Whilst, Minister Wang and his delegation are collecting a good number of bilateral agreements along the way, attempts to secure a multilateral trade and security deal appear to have stalled. Further to Monday’s meeting, it was advised that the proposed agreement had been withdrawn for now. Chinese officials have said that they will do more work to secure consensus among the Pacific partner countries.
Of some concern during the visit has been restrictions on media access. Not only have some media been unable to get access to press events, but in some cases, journalists have been told that no questions can be asked.

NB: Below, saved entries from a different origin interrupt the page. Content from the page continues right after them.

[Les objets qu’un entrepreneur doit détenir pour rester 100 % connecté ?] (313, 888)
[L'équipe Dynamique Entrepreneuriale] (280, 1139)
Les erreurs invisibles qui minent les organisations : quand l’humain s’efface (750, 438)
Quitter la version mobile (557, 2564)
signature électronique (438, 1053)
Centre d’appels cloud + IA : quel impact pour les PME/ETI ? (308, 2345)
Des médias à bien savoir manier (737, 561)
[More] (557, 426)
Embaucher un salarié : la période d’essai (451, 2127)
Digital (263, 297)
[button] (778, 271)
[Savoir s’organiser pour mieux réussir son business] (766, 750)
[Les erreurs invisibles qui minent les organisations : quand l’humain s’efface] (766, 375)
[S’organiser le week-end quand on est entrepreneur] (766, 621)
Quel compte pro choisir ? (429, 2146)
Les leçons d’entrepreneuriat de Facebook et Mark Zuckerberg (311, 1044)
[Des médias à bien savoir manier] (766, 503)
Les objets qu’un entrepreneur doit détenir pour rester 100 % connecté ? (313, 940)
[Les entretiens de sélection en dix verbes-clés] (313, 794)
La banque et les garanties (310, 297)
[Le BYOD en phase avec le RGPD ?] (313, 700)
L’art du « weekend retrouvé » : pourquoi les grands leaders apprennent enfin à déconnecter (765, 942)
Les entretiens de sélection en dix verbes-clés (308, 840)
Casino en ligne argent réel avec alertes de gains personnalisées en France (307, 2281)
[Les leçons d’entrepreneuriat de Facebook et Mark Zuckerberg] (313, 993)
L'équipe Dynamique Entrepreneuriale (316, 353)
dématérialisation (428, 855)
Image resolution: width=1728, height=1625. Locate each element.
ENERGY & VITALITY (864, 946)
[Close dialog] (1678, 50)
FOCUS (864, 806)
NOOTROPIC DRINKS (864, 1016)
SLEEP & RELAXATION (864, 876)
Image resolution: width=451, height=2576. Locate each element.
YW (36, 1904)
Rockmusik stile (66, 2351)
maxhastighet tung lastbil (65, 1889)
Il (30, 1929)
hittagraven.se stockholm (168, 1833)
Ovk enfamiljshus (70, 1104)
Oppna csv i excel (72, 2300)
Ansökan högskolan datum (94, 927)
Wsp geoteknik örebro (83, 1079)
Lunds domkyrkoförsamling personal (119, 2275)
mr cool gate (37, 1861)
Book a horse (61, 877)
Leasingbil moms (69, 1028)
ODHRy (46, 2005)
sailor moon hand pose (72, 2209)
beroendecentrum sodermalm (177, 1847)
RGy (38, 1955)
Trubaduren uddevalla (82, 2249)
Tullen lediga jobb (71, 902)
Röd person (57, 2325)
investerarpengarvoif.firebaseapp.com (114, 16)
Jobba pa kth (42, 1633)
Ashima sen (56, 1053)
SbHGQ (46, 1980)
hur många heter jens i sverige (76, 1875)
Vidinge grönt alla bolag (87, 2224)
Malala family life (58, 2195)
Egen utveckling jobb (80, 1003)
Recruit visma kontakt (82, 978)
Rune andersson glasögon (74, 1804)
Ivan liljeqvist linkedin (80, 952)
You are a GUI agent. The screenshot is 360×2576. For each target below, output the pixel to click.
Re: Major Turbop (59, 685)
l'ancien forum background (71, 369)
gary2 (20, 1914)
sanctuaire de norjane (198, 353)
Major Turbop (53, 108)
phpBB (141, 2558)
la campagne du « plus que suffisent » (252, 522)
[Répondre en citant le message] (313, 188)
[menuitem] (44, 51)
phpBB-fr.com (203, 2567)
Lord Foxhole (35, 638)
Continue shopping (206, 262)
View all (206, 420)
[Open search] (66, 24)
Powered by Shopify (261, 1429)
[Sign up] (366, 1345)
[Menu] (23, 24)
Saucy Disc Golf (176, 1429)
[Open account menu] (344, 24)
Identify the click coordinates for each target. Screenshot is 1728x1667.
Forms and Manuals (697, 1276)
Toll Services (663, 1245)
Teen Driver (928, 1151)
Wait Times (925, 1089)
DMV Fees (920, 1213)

Australian Foreign Minister has made first visit to the Pacific
Late last week the newly installed Foreign Minister of Australia made her first visit to the Pacific. Senator Penny Wong spent two days in Fiji. During her visit she gave a keynote address at the Pacific Islands Forum Secretariat. She also had a bilateral meeting with Prime Minister Frank Bainimarama (who is also Fiji’s Foreign Minister).
Senator Wong fielded a number of questions from the media after her address on Thursday. They raised issues that will be challenging for the Albanese government’s ‘new era’ of Pacific engagement. In particular, we can expect that the government’s climate policy will be challenged during the forthcoming meeting of the Pacific Islands Forum leaders.
Prime Minister Bainimarama described his meeting with Senator Wong as having been ‘wonderful’. The fact that the new Foreign Minister visited in her first week in the job was well noted in Fiji and elsewhere in the region.
Vanuatu declares a climate emergency
Vanuatu has become the third Pacific island country to declare a climate emergency, following Marshall Islands and Fiji.
The Vanuatu Parliament passed the 17-point resolution on Friday. Prime Minister Bob Loughman did not pull any punches in his speech, asserting that “we are in danger now”. He said that his country has a responsibility to push nations responsible for climate change to take more responsibility and action.
The Leader of the Opposition, Ralph Regenvanu, tweeted that point two of the declaration states that “climate change is now undermining the fundamental human rights of present and future generations of Vanuatu’s people.”
This comes as part of Vanuatu’s “diplomacy push” ahead of the next General Assembly of the United Nations. Vanuatu will push for a resolution to seek an Advisory Opinion from the International Court of Justice about the protecting the rights of nations that are vulnerable to climate change.
Leader of the Opposition suspended indefinitely from Parliament
Harmony in Samoan politics has been short lived. Last week, the Leader of the Opposition and former Prime Minister, Tuilaepa Sailele Malielegaoi was suspended without pay by the Parliament
This was further to a complaint made by the Deputy Prime Minister, Tuala Iosefo Ponifasio, that the former PM and the Secretary of his party, Lealailepule Rimoni Aiafi, had brought the Parliament into disrepute having been convicted of contempt of court.
The motion to accept the report recommending an indefinite suspension was moved by the Prime Minister, Fiame Naomi Mata’fa. Tuilaepa was not in Parliament to speak against the motion. He was in isolation having recently returned from overseas. The Speaker denied a request to defer the debate on the motion.
Meanwhile the former Attorney-General, Savalenoa Mareva Betham-Annandale, has commenced a lawsuit against the Prime Minister further to her sacking in September of last year.
Tess Newton Cain is an Adjunct Associate Professor at the Griffith Asia Institute and project lead of the Pacific Hub.